Financial snapshot: Assess your assets and liabilities and consider all future financial responsibilities and goals to determine how much of each type of cover you’ll need. Remember that your assets have a market value that will, hopefully, increase over time and that your debts should diminish over time. You may need to do some crystal ball gazing to come up with the right levels of cover but having a firm idea of your current worth is a good starting point.
Personal profile: Your personal circumstances will have an impact on how much cover you can afford and how much cover (if any) an insurer is prepared to offer. Your age, gender, smoking status, occupation and health are just some of the factors taken into consideration by actuaries to determine what type and amount of cover the insurer will provide and at what price.
• Smokers can assume their premiums will be about double those for non-smokers.
• Pre-existing medical conditions can exclude you from certain types of cover or raise the cost.
• Occupations considered risky can exclude you from certain types of cover or raise the cost.

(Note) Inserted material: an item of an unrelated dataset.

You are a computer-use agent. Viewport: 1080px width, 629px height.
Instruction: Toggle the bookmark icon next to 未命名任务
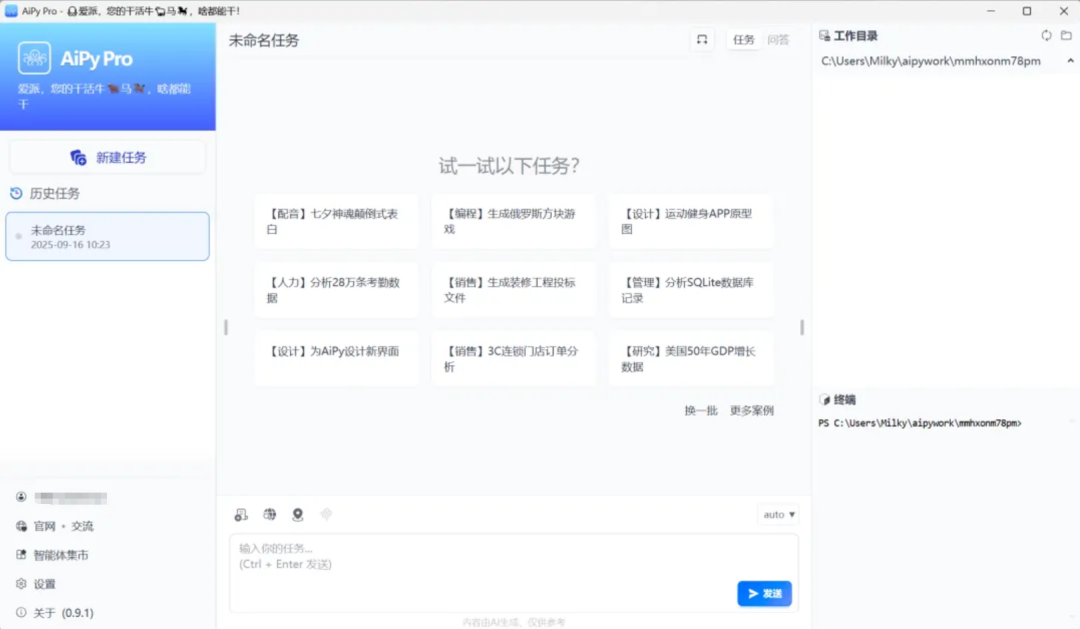tap(702, 38)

• Life and related insurances usually become more expensive (their premiums rise) as you age.
If you need only low cover (perhaps up to $300,000), then smoking status, health problems or a dangerous occupation may not stand in your way because you can buy cover that comes with “automatic acceptance”. You may be required to fill in a questionnaire but you’ll be granted insurance without a medical or other underwriting requirements.
Be warned, if you fail to tell an insurer about a pre-existing medical condition or lie about things such as smoking status, at best your claim may be knocked back and at worst you may be accused of insurance fraud, which is illegal.
Crunch the numbers
If you need a higher level of life or TPD cover or you’re looking for income protection or trauma cover with more generous features and flexibility, you’ll usually need to go through a more rigorous underwriting process to get an insurer to cover you. So it’s essential to know roughly how much cover you’ll need before speaking to insurers and obtaining quotes.
Now it’s time to bring together all the information you’ve entered into our tables to figure out how much cover you’ll need.
The next step is to start talking to insurers to find the most competitive quote. As boring as it sounds, it’s essential to read through a couple of policies, and ask questions about anything you don’t understand, before coming up with a checklist of the features and conditions you’d prefer. Trauma and income protection policies are the most complex and difficult to understand.
Preference should be given to trauma policies that cover a broad range of events and conditions and keep exclusions to a minimum. Likewise, when comparing income protection policies, look for a generous definition of “occupation” and the longest possible payment periods.
Don’t settle for the first quote. There are significant price differences for similar levels of cover, so shop around.
Claims handling and customer service are also worth considering. Check with the Financial Ombudsman Service to find out about each insurer’s claims handling reputation and take note of how well customer service staff take care of you during the application process.
Manage your cover
Review your life, income protection, trauma and related policies regularly. Make sure your nominated beneficiaries are current. This is particularly important in the event of divorce or if you have more children.
Work your way through steps one to five every couple of years to ensure your needs haven’t changed. If you find your circumstances have altered, it may be time to review your cover.
And keep an eye on the market. Policies change and new styles of insurance are introduced that may have superior features to your dated policies. But make sure you don’t lose benefits by changing policies.
Keep your premiums up to date, particularly if you pay by direct debit and you do something like change banks. A lapse in premium payments could leave you uninsured.